You know what drives me nuts, it’s Hollywood redoing all these old movies and changing out the characters.  Who the Hell did they think they were fooling making Cedric the Entertainer play Ralph Kramden in the Honeymooners?  And now you got Parker Posey playing Dr. Smith on Lost in Space.  Why do they feel the need to have a woman play a part that we are already comfortable with a man playing.  How hard could it be to find some slimeball in Hollywood to play that part.  Or maybe find someone in politics, I think John Podesta would be perfect.  He even looks like that rat bastard.  They should strap his ass to one of those SpaceX rockets and fire him into outer space.  Send him to Mars to scout for a shooting location.  You know, ONE WAY!

I guarantee you a bunch of white people aren’t trying to remake Roots.  Or what about that fatass redneck, what’s his name?  Larry the Cable Guy.  Yeah, let Larry the Cable guy play JJ on Good Times.

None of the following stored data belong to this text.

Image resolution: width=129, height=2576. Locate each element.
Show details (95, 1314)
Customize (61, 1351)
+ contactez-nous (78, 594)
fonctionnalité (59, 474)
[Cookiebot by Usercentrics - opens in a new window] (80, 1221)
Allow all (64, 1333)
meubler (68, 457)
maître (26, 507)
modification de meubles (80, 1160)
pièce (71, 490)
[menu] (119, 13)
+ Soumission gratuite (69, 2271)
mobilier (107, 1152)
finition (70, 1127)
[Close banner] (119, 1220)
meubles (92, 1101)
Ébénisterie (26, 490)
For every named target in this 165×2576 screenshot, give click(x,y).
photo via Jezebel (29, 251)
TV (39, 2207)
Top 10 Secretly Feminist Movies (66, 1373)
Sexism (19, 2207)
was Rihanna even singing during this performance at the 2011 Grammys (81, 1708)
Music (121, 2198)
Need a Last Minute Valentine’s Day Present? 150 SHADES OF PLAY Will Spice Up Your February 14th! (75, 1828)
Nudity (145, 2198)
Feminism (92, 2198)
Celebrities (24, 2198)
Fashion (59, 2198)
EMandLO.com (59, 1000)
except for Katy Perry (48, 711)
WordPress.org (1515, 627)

So the other night I went and watched that new movie Allied.  It wasn’t bad.  I could have just as easily waited for it to come out on TV and saved about 3 bucks on a box of sweet tarts, but I was hoping to see Brad Pitt’s new squeeze naked.  Actually, I want my money back; I just can’t get over that wart in the middle of her forehead!  But I digress.  Here is my problem with this movie; What the fuck do lesbians have to do with a war/spy movie?  NOTHING!  But they forced it on us about 5 or 6 times throughout the movie.  It had absolutely nothing to do with the plot of a war movie, but some fuckwit in Hollywood is trying to make a LGBT statement at the expense of my $9 ticket that my brother actually paid for, and I doubt will get reimbursed.  Seriously, London is getting the shit bombed out of them by the Germans and Lizzy Caplan is making out with some girl at a party.  Hell 1941 was a more realistic portrayal of World War 2!